Start of Stored data

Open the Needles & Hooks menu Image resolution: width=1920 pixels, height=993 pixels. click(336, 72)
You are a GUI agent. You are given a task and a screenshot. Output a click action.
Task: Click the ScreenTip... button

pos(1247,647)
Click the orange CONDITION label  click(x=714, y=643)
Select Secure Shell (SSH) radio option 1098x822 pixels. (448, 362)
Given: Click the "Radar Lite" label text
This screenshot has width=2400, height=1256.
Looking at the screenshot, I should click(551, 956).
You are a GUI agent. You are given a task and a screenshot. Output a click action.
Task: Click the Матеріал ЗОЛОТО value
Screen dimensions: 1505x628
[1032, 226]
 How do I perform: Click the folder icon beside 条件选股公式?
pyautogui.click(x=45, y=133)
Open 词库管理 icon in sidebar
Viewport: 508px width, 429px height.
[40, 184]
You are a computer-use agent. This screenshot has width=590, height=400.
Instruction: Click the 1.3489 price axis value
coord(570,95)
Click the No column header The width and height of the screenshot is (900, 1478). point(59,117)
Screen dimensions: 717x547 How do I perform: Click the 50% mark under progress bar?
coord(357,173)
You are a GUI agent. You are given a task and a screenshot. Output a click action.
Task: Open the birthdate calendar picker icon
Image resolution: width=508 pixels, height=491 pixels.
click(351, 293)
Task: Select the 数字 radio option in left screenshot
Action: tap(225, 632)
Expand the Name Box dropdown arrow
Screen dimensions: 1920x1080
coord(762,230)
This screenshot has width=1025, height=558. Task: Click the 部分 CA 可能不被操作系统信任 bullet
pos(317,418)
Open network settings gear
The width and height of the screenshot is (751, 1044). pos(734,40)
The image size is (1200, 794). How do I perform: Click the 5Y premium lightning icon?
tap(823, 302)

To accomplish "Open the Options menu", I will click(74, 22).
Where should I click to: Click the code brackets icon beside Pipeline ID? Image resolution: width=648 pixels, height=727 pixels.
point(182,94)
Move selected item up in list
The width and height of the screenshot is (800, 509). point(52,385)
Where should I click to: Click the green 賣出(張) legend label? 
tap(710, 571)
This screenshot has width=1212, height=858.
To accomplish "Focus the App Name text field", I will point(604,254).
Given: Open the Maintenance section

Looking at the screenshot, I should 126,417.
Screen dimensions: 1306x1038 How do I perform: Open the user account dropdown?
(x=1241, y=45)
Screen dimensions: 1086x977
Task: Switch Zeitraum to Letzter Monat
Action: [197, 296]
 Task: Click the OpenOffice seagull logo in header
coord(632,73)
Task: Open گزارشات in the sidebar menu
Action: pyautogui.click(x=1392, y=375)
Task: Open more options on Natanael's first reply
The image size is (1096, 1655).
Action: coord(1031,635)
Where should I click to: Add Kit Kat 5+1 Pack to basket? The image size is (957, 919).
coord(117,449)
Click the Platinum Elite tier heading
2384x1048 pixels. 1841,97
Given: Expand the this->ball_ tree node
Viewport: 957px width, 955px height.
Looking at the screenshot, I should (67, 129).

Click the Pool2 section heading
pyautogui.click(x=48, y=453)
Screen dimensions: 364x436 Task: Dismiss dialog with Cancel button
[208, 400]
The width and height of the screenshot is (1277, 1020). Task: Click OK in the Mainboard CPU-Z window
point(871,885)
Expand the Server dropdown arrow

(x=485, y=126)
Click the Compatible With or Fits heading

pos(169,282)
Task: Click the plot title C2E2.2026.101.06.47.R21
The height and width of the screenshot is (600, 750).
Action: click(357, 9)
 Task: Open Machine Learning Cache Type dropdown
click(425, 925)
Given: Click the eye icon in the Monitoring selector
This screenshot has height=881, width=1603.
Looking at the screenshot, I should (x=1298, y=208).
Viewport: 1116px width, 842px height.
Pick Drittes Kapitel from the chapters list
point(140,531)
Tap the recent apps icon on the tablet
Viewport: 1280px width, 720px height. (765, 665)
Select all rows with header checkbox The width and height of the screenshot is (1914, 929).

End of Stored data

*The problem*. Write the records out once more. Change nothing.

*Response to the task*.
Open the Needles & Hooks menu Image resolution: width=1920 pixels, height=993 pixels. click(336, 72)
You are a GUI agent. You are given a task and a screenshot. Output a click action.
Task: Click the ScreenTip... button

pos(1247,647)
Click the orange CONDITION label  click(x=714, y=643)
Select Secure Shell (SSH) radio option 1098x822 pixels. (448, 362)
Given: Click the "Radar Lite" label text
This screenshot has width=2400, height=1256.
Looking at the screenshot, I should click(551, 956).
You are a GUI agent. You are given a task and a screenshot. Output a click action.
Task: Click the Матеріал ЗОЛОТО value
Screen dimensions: 1505x628
[1032, 226]
 How do I perform: Click the folder icon beside 条件选股公式?
pyautogui.click(x=45, y=133)
Open 词库管理 icon in sidebar
Viewport: 508px width, 429px height.
[40, 184]
You are a computer-use agent. This screenshot has width=590, height=400.
Instruction: Click the 1.3489 price axis value
coord(570,95)
Click the No column header The width and height of the screenshot is (900, 1478). point(59,117)
Screen dimensions: 717x547 How do I perform: Click the 50% mark under progress bar?
coord(357,173)
You are a GUI agent. You are given a task and a screenshot. Output a click action.
Task: Open the birthdate calendar picker icon
Image resolution: width=508 pixels, height=491 pixels.
click(351, 293)
Task: Select the 数字 radio option in left screenshot
Action: tap(225, 632)
Expand the Name Box dropdown arrow
Screen dimensions: 1920x1080
coord(762,230)
This screenshot has width=1025, height=558. Task: Click the 部分 CA 可能不被操作系统信任 bullet
pos(317,418)
Open network settings gear
The width and height of the screenshot is (751, 1044). pos(734,40)
The image size is (1200, 794). How do I perform: Click the 5Y premium lightning icon?
tap(823, 302)

To accomplish "Open the Options menu", I will click(74, 22).
Where should I click to: Click the code brackets icon beside Pipeline ID? Image resolution: width=648 pixels, height=727 pixels.
point(182,94)
Move selected item up in list
The width and height of the screenshot is (800, 509). point(52,385)
Where should I click to: Click the green 賣出(張) legend label? 
tap(710, 571)
This screenshot has width=1212, height=858.
To accomplish "Focus the App Name text field", I will point(604,254).
Given: Open the Maintenance section

Looking at the screenshot, I should 126,417.
Screen dimensions: 1306x1038 How do I perform: Open the user account dropdown?
(x=1241, y=45)
Screen dimensions: 1086x977
Task: Switch Zeitraum to Letzter Monat
Action: [197, 296]
 Task: Click the OpenOffice seagull logo in header
coord(632,73)
Task: Open گزارشات in the sidebar menu
Action: pyautogui.click(x=1392, y=375)
Task: Open more options on Natanael's first reply
The image size is (1096, 1655).
Action: coord(1031,635)
Where should I click to: Add Kit Kat 5+1 Pack to basket? The image size is (957, 919).
coord(117,449)
Click the Platinum Elite tier heading
2384x1048 pixels. 1841,97
Given: Expand the this->ball_ tree node
Viewport: 957px width, 955px height.
Looking at the screenshot, I should (67, 129).

Click the Pool2 section heading
pyautogui.click(x=48, y=453)
Screen dimensions: 364x436 Task: Dismiss dialog with Cancel button
[208, 400]
The width and height of the screenshot is (1277, 1020). Task: Click OK in the Mainboard CPU-Z window
point(871,885)
Expand the Server dropdown arrow

(x=485, y=126)
Click the Compatible With or Fits heading

pos(169,282)
Task: Click the plot title C2E2.2026.101.06.47.R21
The height and width of the screenshot is (600, 750).
Action: click(357, 9)
 Task: Open Machine Learning Cache Type dropdown
click(425, 925)
Given: Click the eye icon in the Monitoring selector
This screenshot has height=881, width=1603.
Looking at the screenshot, I should (x=1298, y=208).
Viewport: 1116px width, 842px height.
Pick Drittes Kapitel from the chapters list
point(140,531)
Tap the recent apps icon on the tablet
Viewport: 1280px width, 720px height. (765, 665)
Select all rows with header checkbox The width and height of the screenshot is (1914, 929).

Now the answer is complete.